You could substitute any number of religious Traditions into that quote, and it would still hold true. A person of faith (and by no means must it be a perfect faith), a person of pure intentions and compassion and openness, leaves a distinct trail of light in their wake. And this is purely unintentional on their part. I can only speak from my experience as a Catholic Christian, but the tenets of “love God (whatever and whoever your image of God is) and love your neighbor as yourself” are fairly universal among the world’s religions. This kind of love does not seek anything for itself. It is always for the other. Hence, the ‘trail of light’ is only seen by the person who received it, and often this is in hindsight.

I came to St. Mary’s in 2011 (10 years ago as of this writing) from having worked in parish ministry for 10 years prior. My vocation was at a crossroads of sorts. I felt a pull in a direction away from parish life, and that pull was coming from the realm of healthcare, specifically from a hospice perspective. My first experience with hospice had been when my father was dying from lung cancer. This was a good 11 years before I would be ordained a priest, but it had a lasting impact on me. As a seminarian student and later as a priest a significant portion of my ministry had gravitated towards care for the sick and the dying. I became involved as a volunteer chaplain with the local hospice organization close to the parish I was serving. I also brought along my Siberian Husky, Mischa, who was a certified therapy dog. She opened many a door for me to connect with patients and their families.

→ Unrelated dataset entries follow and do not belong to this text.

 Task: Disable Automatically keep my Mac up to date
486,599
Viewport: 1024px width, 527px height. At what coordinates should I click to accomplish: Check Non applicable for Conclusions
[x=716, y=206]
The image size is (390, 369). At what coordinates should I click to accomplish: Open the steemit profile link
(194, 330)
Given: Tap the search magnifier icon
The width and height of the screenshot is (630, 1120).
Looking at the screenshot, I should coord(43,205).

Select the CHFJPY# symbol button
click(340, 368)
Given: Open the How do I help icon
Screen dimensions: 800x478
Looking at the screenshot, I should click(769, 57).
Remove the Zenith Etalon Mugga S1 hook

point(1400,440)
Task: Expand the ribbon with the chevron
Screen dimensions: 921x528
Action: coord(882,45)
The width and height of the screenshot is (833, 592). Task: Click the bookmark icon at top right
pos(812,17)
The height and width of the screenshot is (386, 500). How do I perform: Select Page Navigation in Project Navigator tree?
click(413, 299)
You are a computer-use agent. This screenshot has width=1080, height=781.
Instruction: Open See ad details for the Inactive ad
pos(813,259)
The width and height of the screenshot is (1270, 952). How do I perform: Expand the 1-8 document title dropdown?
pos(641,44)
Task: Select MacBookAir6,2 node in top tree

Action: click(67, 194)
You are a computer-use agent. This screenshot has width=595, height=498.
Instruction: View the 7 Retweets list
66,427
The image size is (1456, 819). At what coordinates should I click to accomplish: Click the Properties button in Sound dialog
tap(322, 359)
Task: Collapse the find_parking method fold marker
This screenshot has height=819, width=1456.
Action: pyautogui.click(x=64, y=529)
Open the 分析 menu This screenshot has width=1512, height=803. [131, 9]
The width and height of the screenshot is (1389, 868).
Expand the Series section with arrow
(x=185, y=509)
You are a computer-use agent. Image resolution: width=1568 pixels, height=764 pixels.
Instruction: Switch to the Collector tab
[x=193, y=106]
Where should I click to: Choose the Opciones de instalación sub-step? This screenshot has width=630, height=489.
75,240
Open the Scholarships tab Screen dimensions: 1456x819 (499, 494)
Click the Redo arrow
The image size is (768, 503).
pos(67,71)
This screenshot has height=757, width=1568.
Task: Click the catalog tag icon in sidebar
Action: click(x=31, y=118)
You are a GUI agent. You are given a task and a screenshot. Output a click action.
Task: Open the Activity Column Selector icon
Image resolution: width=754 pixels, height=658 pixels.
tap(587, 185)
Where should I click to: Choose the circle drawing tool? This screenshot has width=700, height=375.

So, when my friend of many years, Rev. Aidan Lacy, (the previous director of Pastoral Care) offered me a job as a chaplain here at St. Mary’s I jumped for it. The light that is St. Mary’s led me here. Is there a path of light left by my fellow chaplains? Absolutely! Does that light radiate from our medical staff? Most certainly! However, the brightest path of lights come from the patients I am able to visit, as well as from their families. That light shines from the parents keeping vigil over their one-pound preemie baby girl in our NICU. That light flows from the young trauma victim who has lost an arm and a leg in a freak accident, and his response to that news is, “I’m going to be awesome!” The lamp is lit by the estranged adult daughter and son of an abusive father saying to him “Dad, we forgive you. We set you free,” as he lay in a coma brought on by a fatal stroke. And it bursts from the heart of a grieving father who prays at the bedside of his teenage son for those others who will receive the gift of life from his donated organs.

For me the privilege of working as a hospital chaplain is not about leaving a trail of lights for someone else, (I can only hope I have), but rather it is being able to walk in that path of light left for me by the people I am led to within these hallowed walls.